AP'de çarşamba günü alınan karar ile parlamentonun Sivil Özgürlükler, Adalet ve İçişleri Komitesine (LIBE) Macaristan'ın durumunu incelemesi talimatı verildi. LIBE'nin hazırlayacağı rapor AP'de kabul edilirse konu AB Bakanlar Konseyine gelecek. Eğer burada da beşte dört çoğunlukla onaylanırsa AP'de tekrar oylamaya sunulacak. Daha sonra ise ihtiyaç duyulması halinde konu Avrupa Konseyinde görüşülecek.

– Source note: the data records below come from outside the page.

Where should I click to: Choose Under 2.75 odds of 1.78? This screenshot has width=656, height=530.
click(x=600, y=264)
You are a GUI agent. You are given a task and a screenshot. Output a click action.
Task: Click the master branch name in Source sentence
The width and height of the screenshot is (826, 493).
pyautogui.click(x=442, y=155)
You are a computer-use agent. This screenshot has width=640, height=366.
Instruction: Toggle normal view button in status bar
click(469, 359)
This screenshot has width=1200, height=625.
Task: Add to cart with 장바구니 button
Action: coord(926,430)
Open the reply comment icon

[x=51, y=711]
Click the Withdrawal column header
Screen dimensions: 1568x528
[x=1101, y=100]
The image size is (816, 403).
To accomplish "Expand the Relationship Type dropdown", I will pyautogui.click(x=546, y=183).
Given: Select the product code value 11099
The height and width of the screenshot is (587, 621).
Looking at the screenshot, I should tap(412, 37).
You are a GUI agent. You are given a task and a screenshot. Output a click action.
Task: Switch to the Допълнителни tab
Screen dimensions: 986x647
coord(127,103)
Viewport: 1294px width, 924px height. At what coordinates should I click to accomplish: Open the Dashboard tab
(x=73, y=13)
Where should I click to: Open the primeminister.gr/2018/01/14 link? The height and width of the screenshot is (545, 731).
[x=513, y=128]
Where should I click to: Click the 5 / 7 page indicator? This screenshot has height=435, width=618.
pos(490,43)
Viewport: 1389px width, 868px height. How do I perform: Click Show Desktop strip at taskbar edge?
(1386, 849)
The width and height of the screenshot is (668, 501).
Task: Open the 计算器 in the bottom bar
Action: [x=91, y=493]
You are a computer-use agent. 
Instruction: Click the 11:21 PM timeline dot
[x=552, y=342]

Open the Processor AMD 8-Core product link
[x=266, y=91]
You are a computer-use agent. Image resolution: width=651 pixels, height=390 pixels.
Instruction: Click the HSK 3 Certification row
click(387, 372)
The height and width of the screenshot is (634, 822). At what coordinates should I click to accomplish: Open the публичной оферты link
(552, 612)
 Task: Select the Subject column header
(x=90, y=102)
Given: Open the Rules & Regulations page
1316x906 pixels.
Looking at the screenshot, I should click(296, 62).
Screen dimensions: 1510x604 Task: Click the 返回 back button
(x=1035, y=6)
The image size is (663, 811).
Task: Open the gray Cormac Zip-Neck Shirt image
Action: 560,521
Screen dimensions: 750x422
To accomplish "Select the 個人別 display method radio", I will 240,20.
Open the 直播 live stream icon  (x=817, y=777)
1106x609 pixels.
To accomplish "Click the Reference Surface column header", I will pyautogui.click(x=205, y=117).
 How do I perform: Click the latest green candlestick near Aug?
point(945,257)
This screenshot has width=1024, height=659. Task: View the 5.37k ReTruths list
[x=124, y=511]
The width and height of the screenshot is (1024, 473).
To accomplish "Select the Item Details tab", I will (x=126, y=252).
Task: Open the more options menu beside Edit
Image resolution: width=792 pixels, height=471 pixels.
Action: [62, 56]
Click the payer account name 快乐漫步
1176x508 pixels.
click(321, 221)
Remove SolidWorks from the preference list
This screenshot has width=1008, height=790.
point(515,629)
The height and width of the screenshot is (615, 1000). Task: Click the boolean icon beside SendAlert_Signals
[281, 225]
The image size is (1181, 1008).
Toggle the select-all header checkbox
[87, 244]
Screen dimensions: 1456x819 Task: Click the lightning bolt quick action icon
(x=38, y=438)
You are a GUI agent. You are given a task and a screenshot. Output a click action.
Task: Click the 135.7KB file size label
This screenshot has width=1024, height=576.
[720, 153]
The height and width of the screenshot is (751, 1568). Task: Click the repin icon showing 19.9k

Burada kararın kabul edilmesi için liderlerin oy birliğine ihtiyaç duyulacak.

Polonya'nın daha önce böyle bir kararı veto edeceğini açıklaması nedeniyle 7. maddenin Macaristan için uygulamaya geçirilmesi imkansız gibi görünüyor.

Kararın onaylanması halinde ise Macaristan'a AB fonlarının durdurulması ya da oy hakkının askıya alınması gibi yaptırımlar söz konusu olacak.

Macaristan'ın cezalandırılmasını savunanlar, özellikle Polonya'daki hükümetin de Macar hükümetinin izlediği siyaseti takip ettiğini, Macaristan Başbakanı Viktor Orban'ın durdurulması halinde Polonya hükümetinin de bundan ders alacağı görüşünde.

Bazı uzmanlar ise söz konusu tasarının Macar hükümetinin işine yarayabileceğini çünkü hükümetin soruşturmayı, 2018 yılı Nisan ayında düzenlenmesi beklenen parlamento seçimleri kampanyasında "ülke tehdit altında" şeklinde kullanabileceği yorumları yapıyor.

Macaristan Dışişleri ve Dış Ticaret Bakanı Peter Szijjarto, AP'deki oylamanın ardından yaptığı açıklamada, söz konusu tasarının Amerikalı milyarder George Soros'un planı olduğunu öne sürmüş, "Soros ağının Macaristan'a yaptığı yeni bir saldırıyı görüyoruz. Macar hükümetinin tüm uluslararası baskılara rağmen Macaristan ve halkının güvenliğini ön planda tutan sığınmacı politikası izlemesini Avrupa kurumları kabullenemiyor." ifadelerini kullanmıştı.